Un hombre cualquiera se encuentra un bombín, prácticamente de estreno, en la puerta de su casa.
La sorpresa del sombrero le asombró sobremanera y sus sienes comenzaron a maquinar elegantes historias. Un bombín para lucir como un hombre de traje gris al que nunca le roben el mes de abril. Un bombín para convertise en un crápula de los que viven 19 días y 500 noches. Un bombín a juego con un parche en el ojo, con cara de malo. El bombín de un viejo truhán, el capitán de un barco que tuviera por bandera un par de tibias y una calavera. Un bombín para degustar un dulce tiramisú de limón con helado de aguardiente.

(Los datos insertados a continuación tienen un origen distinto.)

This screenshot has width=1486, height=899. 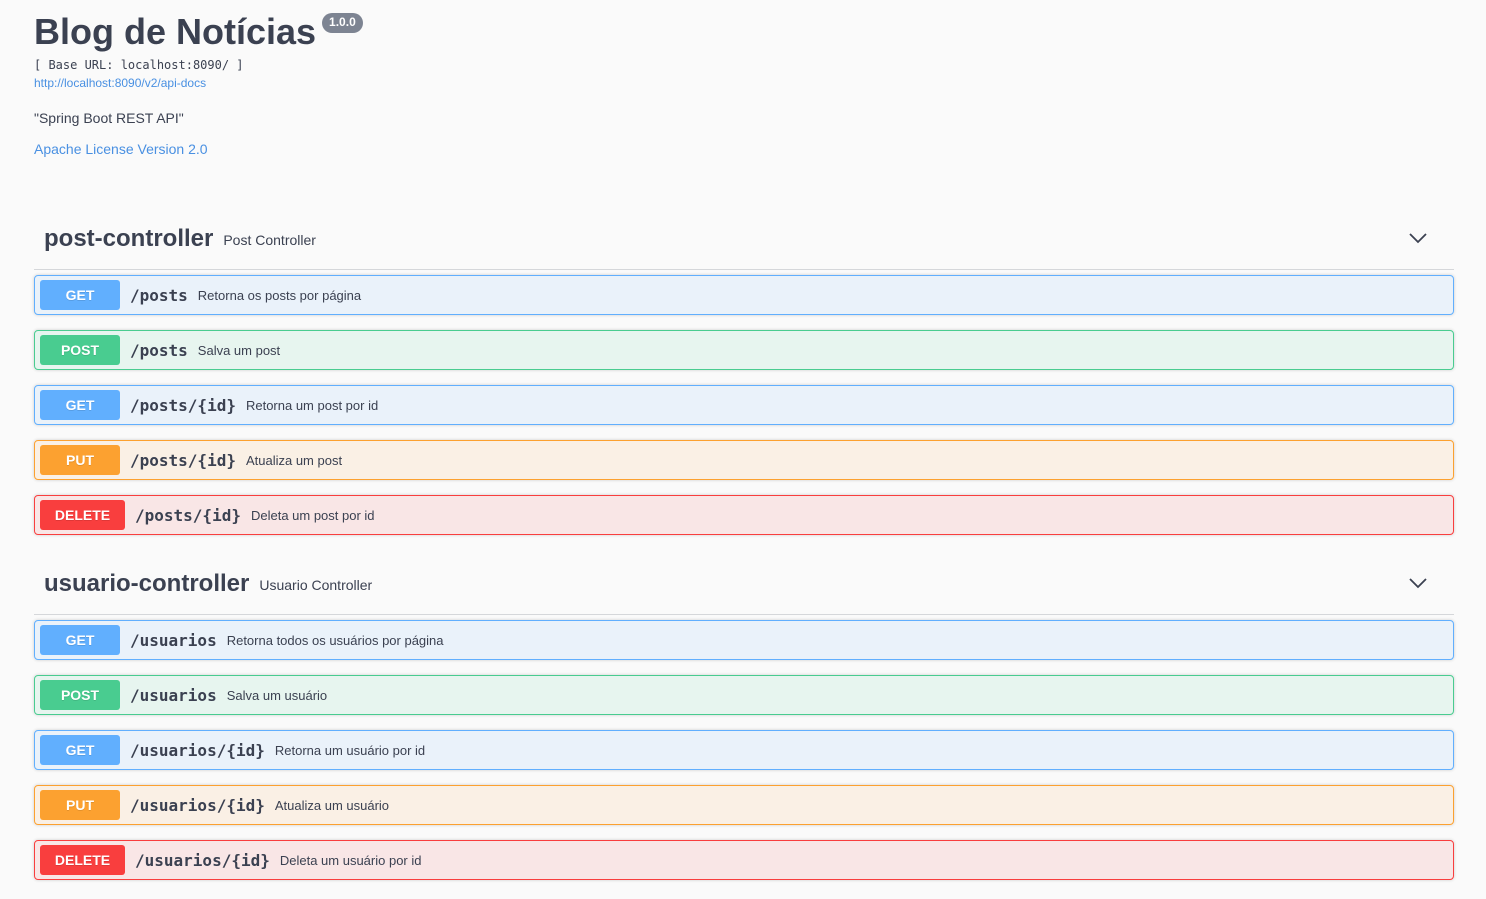 I want to click on operation-summary: Salva um usuário, so click(x=277, y=695).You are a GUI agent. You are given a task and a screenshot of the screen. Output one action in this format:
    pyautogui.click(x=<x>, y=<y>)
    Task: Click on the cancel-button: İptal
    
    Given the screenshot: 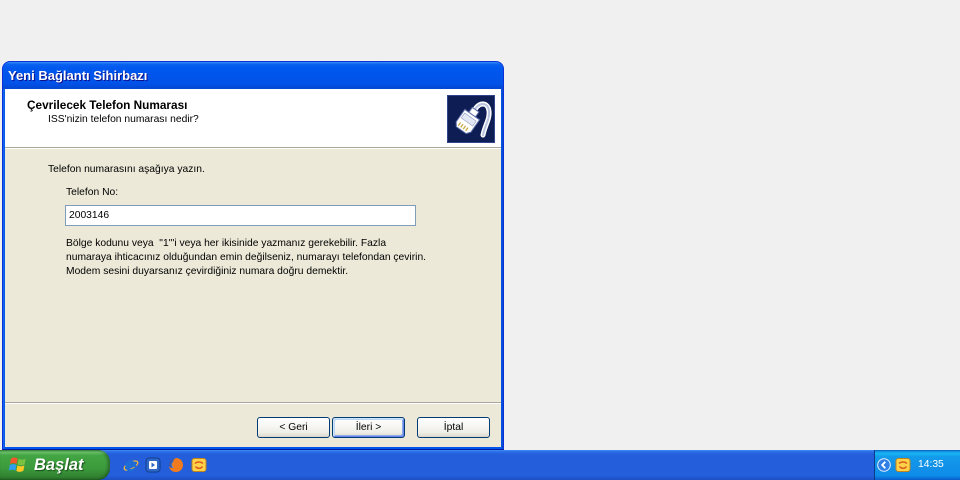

O, quizás un bombín para incluirle una pluma de indio okupa para acampar con su bandera en la ribera del pupas. Un bombín para declarar que lo niego todo, incluso la verdad. Un bombín para resolver el caso de la rubia platino. Un bombín para firmar un pacto entre caballeros. Y, sin duda, un bombín para que todas las noches sean noches de boda y que el fin del mundo nos pille bailando.
Y así un hombre cualquiera se coloca el bombín sobre la oreja, a modo de concha, para escuchar el amar de la Ría de Pontevedra.